Gene Mappers May Have Missed Half The Genes
Nepre writes: "Forbes.com is running a story about new research that suggests that the Human Genome Project may have missed tens of thousands of genes in the race to map the human genome. This is interesting given the intense competition between commercial and academic research. As my grandmother used to say, "The faster you go, the behinder you get!""
I'm rather concerned by some of the statements these guys made, before we put too much credibility in his findings.
"If the mouse and human genomes were so similar, we would be mice," says Shoemaker.
Well, Mr. Shoemaker, to be quite honest, we're not that far off, evolutionary speaking. We share the same classification as mammals, have hundreds of bodily functions that are nothing short of the same, share very complex behavioral patterns, and study the guys in an attempt to find out how our own brains work (go ask a research neurologist). If the man who says this is the director of anything, we need to push him off of his pedestal and teach him some biology.
"Before you count genes, you really need to define what a gene is," says Daniel Shoemaker.
Basically, it seems like the guy is "trolling". "Nuh uh, Taco!", he's saying. "The Theory of Graviity must be wrong because you mis-spelled gravity!" Really, he's saying that people are wrong, and then saying he's right, and then saying that the criteria he's used to make this sort of judgement doesn't exist in the first place.

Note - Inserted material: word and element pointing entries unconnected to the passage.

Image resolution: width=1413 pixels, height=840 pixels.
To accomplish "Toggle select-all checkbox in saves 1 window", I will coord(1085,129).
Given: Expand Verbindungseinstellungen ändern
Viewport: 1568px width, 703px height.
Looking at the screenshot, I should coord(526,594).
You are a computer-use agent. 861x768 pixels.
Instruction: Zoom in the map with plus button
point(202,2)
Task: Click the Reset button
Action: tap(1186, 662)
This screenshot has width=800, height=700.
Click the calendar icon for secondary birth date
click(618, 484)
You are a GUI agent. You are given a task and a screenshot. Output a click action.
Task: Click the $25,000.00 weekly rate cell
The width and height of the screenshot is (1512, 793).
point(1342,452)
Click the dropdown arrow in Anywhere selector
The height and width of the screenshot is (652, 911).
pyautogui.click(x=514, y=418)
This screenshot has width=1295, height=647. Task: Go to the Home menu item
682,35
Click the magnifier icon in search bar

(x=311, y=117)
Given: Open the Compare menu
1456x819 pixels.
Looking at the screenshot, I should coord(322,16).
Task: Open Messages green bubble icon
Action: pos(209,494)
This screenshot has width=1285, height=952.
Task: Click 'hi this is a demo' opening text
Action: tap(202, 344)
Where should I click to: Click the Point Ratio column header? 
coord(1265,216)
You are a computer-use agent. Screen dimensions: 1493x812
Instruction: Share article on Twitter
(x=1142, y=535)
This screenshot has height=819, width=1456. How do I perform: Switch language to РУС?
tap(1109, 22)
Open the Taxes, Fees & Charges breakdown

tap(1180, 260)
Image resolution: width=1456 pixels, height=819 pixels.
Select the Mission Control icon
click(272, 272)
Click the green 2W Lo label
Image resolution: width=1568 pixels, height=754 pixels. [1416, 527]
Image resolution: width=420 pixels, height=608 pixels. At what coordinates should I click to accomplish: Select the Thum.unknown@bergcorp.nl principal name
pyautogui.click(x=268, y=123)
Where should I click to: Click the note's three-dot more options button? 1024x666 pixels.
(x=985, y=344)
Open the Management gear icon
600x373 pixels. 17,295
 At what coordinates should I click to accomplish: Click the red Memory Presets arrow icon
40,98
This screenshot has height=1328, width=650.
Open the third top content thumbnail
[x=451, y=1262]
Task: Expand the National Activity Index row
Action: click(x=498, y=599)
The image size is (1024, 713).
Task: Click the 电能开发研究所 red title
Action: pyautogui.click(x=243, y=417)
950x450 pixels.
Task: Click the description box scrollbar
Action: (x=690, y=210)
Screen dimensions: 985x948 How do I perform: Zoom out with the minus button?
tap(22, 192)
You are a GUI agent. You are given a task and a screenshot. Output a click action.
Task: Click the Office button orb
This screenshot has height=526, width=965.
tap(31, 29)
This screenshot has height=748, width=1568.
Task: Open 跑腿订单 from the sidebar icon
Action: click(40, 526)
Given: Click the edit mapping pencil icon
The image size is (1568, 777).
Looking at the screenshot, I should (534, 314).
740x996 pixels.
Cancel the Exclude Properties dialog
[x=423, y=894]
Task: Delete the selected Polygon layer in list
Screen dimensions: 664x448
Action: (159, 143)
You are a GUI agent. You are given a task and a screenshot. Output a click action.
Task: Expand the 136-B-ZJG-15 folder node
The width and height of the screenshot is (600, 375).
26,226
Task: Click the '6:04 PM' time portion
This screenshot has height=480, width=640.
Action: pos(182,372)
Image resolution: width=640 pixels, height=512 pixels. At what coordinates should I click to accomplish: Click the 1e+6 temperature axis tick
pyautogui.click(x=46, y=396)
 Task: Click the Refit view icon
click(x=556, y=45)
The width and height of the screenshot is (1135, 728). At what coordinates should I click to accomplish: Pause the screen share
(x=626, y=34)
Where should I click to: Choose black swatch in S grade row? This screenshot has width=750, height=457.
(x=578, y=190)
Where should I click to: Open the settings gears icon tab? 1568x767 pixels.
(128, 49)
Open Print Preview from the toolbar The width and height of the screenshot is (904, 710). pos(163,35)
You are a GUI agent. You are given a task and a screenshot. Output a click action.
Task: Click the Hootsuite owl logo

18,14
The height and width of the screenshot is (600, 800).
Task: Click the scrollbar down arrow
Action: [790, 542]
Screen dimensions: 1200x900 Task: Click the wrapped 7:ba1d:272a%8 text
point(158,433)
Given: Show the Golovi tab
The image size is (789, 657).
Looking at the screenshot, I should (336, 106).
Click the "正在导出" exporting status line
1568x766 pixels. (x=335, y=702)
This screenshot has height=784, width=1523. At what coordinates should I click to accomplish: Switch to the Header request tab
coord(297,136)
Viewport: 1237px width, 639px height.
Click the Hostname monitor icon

No definition for a gene? "A unit of heredity. The unit of genetic function which carries the information for a single polypeptide."
IAB (I'm a bioinformaticist). You're partly correct. Introns (the 'junk' inbetween the exonic regions in DNA and freshly transcribed mRNA) do tend towards non-random sequence. You can use a variety of metrics to make guesses as to where introns and exons begin and end within a gene's coding region based on sequence entropy, on GC/AT frequency, on neural nets or hidden markov models trained on known examples, etc.
These metrics, however, are only useful once one knows something about where a 'gene' starts and ends. The real problem here is that some of the assumptions we've made historically about gene structure has potentially led us astray. Yes, the chromosomes are full of junk DNA but no, it's nothing near random for the most part and is full of 'repetitive' elements (short segments that repeat endlessly, query Genbank for 'ALU Repeat' and see how many sequences you find) that make any sort of pattern matching a tough sell genome-wide. There are also plenty of 'psueudogenes' interspersed throughout the genome, leftovers from a bygone era. It's the question of which of these pseudogenes might actually still BE transcribed that only mRNA expression analysis can provide. Hopkins is definitely on the right track w/ something like SAGE (though it's not exactly high-throughput, hence our man's need for extrapolation to genome-wide numbers).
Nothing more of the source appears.